Saved data entries
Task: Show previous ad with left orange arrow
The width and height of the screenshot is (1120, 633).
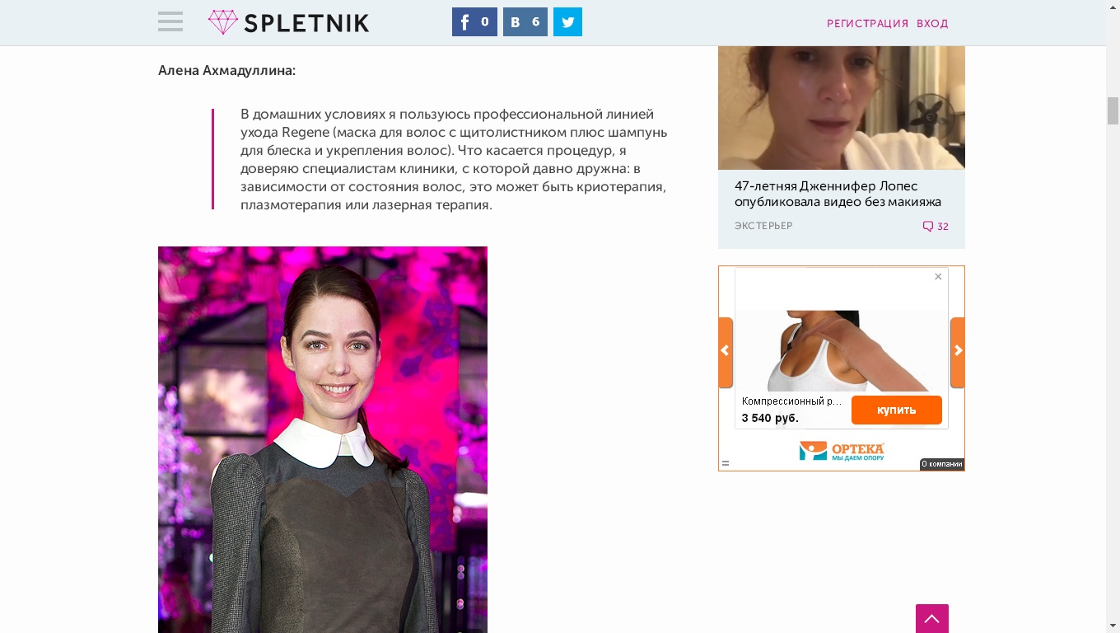Action: click(726, 352)
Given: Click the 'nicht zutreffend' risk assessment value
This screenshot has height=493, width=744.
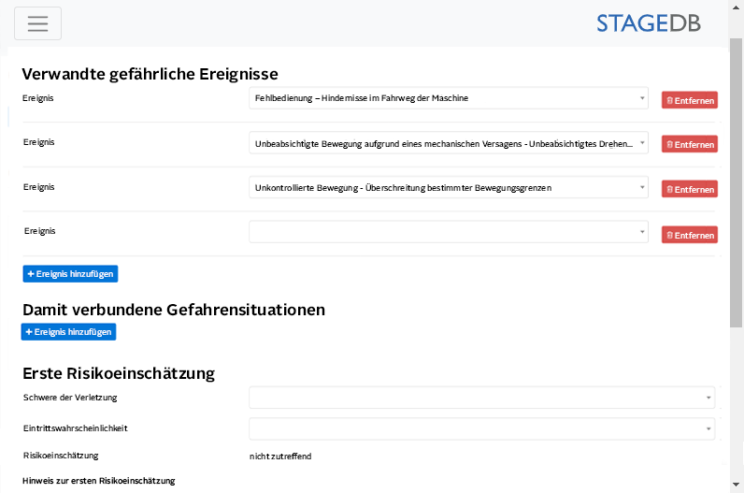Looking at the screenshot, I should pyautogui.click(x=280, y=457).
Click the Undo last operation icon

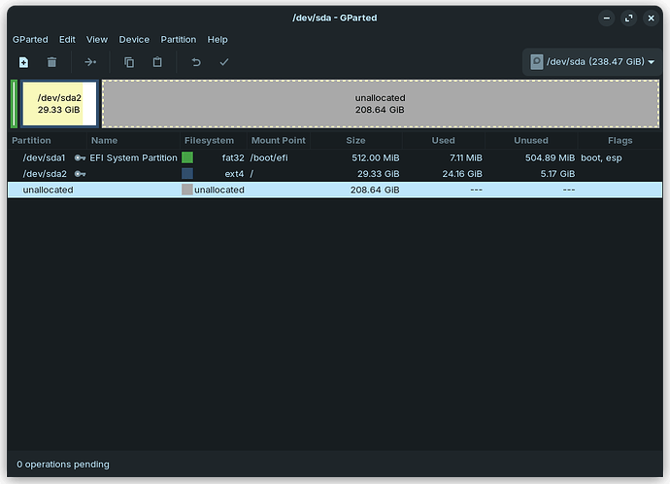(196, 62)
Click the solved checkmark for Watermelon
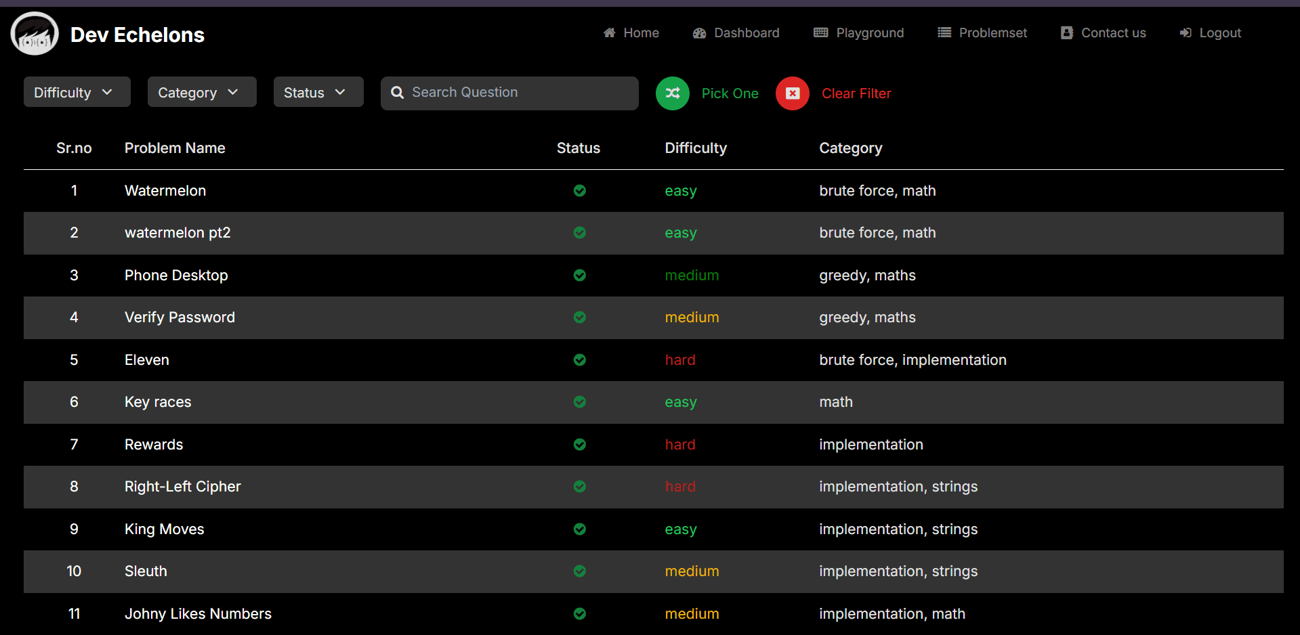The height and width of the screenshot is (635, 1300). click(580, 191)
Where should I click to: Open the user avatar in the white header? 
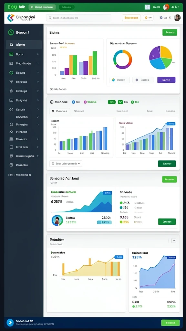click(177, 18)
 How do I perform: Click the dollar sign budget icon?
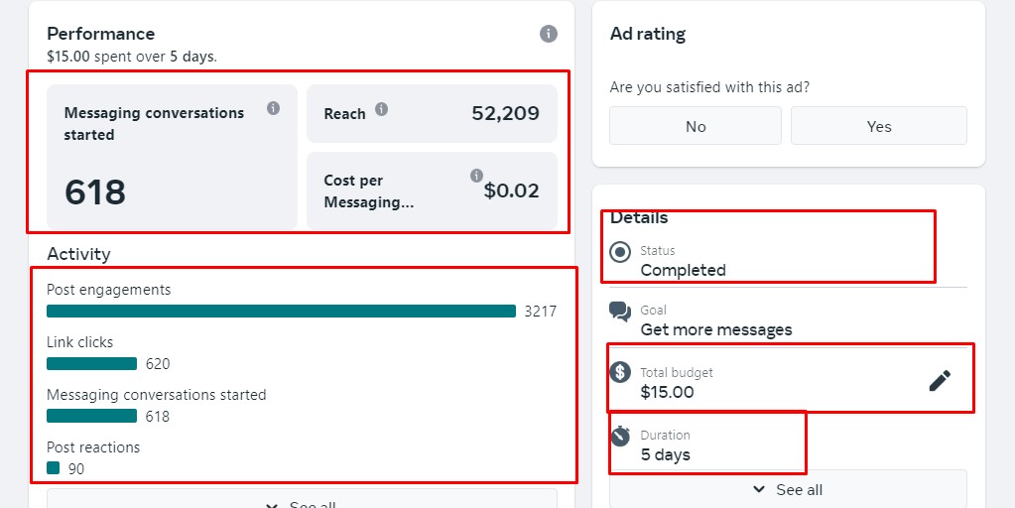[620, 372]
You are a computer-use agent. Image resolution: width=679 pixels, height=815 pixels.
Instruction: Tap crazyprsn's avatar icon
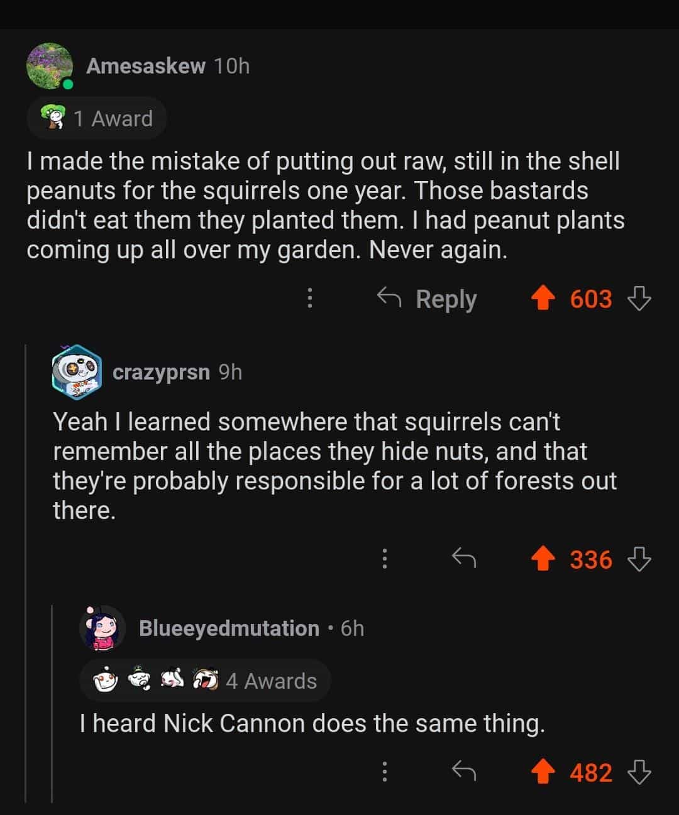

## About this task
Would you copy each line above exactly as given, dropping any images?

## Task answer
Task: Show previous ad with left orange arrow
The width and height of the screenshot is (1120, 633).
Action: click(726, 352)
Given: Click the 'nicht zutreffend' risk assessment value
This screenshot has height=493, width=744.
Looking at the screenshot, I should pyautogui.click(x=280, y=457).
Click the Undo last operation icon

(196, 62)
Click the solved checkmark for Watermelon
The height and width of the screenshot is (635, 1300). click(580, 191)
Where should I click to: Open the user avatar in the white header? 
click(177, 18)
 How do I perform: Click the dollar sign budget icon?
[620, 372]
You are a computer-use agent. Image resolution: width=679 pixels, height=815 pixels.
Instruction: Tap crazyprsn's avatar icon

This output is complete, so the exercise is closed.